* Exercise prompt
Restate word for word the lines of the records below, starting at the line that contains "Uložit do prohlížeče" and ending at the line that contains "Вакансии (54, 2338)", with both of those lines included and nothing else.

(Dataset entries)
____

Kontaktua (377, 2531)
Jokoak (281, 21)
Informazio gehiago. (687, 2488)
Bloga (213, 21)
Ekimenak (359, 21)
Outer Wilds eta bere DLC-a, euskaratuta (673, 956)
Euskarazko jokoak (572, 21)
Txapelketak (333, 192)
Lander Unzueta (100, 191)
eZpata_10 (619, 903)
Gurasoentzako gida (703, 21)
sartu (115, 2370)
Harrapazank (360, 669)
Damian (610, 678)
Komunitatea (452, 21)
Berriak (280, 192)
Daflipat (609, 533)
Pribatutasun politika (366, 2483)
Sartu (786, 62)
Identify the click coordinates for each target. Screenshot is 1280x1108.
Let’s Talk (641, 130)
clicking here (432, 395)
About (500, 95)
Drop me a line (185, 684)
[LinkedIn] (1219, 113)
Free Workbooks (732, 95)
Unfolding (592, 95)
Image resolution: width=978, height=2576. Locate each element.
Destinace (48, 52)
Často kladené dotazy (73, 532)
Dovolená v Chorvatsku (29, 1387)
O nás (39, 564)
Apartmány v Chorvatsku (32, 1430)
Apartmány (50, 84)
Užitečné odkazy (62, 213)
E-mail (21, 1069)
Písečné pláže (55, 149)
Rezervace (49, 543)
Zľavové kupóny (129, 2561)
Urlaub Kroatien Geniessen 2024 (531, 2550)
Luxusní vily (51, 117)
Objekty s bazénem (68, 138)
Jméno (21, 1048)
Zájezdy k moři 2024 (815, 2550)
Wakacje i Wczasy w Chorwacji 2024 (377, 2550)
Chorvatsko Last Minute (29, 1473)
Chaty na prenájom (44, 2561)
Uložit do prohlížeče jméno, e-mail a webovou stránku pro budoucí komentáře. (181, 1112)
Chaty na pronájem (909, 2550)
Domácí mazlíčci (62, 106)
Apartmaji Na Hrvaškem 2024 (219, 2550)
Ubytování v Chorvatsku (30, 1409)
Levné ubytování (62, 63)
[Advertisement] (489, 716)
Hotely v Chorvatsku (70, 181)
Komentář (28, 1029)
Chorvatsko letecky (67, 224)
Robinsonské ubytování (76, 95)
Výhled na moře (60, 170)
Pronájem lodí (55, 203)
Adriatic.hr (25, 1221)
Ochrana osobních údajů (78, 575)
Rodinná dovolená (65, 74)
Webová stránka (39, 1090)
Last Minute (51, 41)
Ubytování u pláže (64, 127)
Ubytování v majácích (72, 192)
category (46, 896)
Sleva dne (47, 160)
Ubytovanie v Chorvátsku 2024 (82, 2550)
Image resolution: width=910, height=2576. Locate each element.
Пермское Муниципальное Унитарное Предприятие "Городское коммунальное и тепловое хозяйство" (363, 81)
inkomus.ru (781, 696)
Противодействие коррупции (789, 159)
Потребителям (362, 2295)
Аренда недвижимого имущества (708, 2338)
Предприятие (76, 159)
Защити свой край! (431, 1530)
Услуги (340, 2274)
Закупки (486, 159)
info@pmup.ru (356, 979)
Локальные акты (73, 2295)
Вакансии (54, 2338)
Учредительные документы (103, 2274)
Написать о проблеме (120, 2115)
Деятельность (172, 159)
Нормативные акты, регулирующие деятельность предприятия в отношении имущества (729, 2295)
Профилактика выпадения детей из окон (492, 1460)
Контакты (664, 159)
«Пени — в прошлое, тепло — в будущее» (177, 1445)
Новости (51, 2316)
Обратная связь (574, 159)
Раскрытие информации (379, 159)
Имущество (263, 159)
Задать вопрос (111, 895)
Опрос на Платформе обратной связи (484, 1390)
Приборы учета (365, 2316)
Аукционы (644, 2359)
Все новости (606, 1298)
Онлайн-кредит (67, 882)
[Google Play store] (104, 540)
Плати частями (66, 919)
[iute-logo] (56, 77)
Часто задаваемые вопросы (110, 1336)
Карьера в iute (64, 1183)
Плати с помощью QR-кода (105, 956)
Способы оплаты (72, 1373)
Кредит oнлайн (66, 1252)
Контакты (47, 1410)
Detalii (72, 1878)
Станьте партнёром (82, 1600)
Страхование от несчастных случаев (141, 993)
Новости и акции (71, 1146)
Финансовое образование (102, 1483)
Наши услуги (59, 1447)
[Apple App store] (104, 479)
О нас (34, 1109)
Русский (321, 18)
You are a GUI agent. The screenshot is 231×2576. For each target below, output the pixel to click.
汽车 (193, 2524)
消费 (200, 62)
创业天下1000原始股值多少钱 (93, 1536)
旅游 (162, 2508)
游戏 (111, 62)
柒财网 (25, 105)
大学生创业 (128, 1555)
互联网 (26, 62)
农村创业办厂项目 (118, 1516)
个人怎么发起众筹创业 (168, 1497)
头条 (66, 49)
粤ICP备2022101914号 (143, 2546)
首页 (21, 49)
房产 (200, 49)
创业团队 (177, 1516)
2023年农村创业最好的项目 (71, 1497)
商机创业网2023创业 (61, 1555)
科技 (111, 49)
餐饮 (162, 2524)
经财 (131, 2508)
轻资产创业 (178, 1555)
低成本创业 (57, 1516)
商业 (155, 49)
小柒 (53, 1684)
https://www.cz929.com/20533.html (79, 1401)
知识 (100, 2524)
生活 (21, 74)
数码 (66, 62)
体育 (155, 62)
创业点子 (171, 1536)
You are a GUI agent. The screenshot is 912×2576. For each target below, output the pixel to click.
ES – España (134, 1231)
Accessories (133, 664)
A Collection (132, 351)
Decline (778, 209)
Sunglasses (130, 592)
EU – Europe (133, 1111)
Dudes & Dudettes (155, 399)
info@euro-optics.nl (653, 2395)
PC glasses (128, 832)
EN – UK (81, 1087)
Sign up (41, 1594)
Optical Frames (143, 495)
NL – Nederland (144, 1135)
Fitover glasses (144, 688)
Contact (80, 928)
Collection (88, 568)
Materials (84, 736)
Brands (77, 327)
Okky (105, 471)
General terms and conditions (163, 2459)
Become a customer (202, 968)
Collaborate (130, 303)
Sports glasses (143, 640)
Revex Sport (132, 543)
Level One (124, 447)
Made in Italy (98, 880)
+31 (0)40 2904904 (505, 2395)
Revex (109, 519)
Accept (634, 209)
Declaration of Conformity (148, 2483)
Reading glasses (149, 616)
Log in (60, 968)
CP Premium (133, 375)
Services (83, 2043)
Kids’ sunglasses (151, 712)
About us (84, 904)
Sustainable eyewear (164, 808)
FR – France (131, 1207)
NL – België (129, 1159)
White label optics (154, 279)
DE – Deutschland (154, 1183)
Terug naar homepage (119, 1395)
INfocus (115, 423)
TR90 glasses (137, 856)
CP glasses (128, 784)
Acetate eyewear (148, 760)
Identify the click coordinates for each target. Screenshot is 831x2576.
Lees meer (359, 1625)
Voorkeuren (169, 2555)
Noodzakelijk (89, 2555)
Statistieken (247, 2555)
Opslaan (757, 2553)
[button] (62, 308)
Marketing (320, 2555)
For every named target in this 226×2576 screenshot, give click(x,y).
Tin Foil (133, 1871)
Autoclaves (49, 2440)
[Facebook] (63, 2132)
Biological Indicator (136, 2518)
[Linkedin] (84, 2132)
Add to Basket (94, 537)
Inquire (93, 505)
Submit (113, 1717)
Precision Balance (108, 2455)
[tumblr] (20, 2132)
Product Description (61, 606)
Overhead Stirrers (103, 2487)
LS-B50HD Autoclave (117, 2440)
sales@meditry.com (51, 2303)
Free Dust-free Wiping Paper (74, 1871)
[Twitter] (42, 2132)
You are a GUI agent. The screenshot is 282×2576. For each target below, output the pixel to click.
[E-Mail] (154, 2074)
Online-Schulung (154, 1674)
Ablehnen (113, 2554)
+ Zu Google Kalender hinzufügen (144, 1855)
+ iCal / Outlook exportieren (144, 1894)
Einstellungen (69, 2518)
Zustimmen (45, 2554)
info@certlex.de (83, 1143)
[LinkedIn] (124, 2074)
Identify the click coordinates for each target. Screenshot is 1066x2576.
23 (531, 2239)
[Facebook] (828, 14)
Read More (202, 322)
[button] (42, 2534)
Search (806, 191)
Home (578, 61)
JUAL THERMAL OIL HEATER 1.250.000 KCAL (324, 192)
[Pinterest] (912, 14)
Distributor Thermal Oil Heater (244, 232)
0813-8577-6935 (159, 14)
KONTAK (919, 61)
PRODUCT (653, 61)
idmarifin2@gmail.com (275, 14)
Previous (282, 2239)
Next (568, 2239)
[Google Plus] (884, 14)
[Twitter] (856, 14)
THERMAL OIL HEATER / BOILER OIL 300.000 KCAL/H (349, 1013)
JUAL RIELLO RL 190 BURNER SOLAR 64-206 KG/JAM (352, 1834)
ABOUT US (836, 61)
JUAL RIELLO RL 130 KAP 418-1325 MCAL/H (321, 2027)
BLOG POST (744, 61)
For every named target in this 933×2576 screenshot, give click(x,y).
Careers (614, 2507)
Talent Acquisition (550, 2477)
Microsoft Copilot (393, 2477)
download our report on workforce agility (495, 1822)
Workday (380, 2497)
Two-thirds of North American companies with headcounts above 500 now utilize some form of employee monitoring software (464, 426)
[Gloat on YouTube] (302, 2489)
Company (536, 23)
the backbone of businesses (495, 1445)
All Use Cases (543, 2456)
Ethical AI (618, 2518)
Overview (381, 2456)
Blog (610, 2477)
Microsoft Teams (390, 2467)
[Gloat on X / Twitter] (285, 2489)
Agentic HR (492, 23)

____

* Answer to the problem
Uložit do prohlížeče jméno, e-mail a webovou stránku pro budoucí komentáře. (181, 1112)
Chaty na pronájem (909, 2550)
Domácí mazlíčci (62, 106)
Apartmaji Na Hrvaškem 2024 (219, 2550)
Ubytování v Chorvatsku (30, 1409)
Levné ubytování (62, 63)
[Advertisement] (489, 716)
Hotely v Chorvatsku (70, 181)
Komentář (28, 1029)
Chorvatsko letecky (67, 224)
Robinsonské ubytování (76, 95)
Výhled na moře (60, 170)
Pronájem lodí (55, 203)
Adriatic.hr (25, 1221)
Ochrana osobních údajů (78, 575)
Rodinná dovolená (65, 74)
Webová stránka (39, 1090)
Last Minute (51, 41)
Ubytování u pláže (64, 127)
Ubytování v majácích (72, 192)
category (46, 896)
Sleva dne (47, 160)
Ubytovanie v Chorvátsku 2024 (82, 2550)
Image resolution: width=910, height=2576. Locate each element.
Пермское Муниципальное Унитарное Предприятие "Городское коммунальное и тепловое хозяйство" (363, 81)
inkomus.ru (781, 696)
Противодействие коррупции (789, 159)
Потребителям (362, 2295)
Аренда недвижимого имущества (708, 2338)
Предприятие (76, 159)
Защити свой край! (431, 1530)
Услуги (340, 2274)
Закупки (486, 159)
info@pmup.ru (356, 979)
Локальные акты (73, 2295)
Вакансии (54, 2338)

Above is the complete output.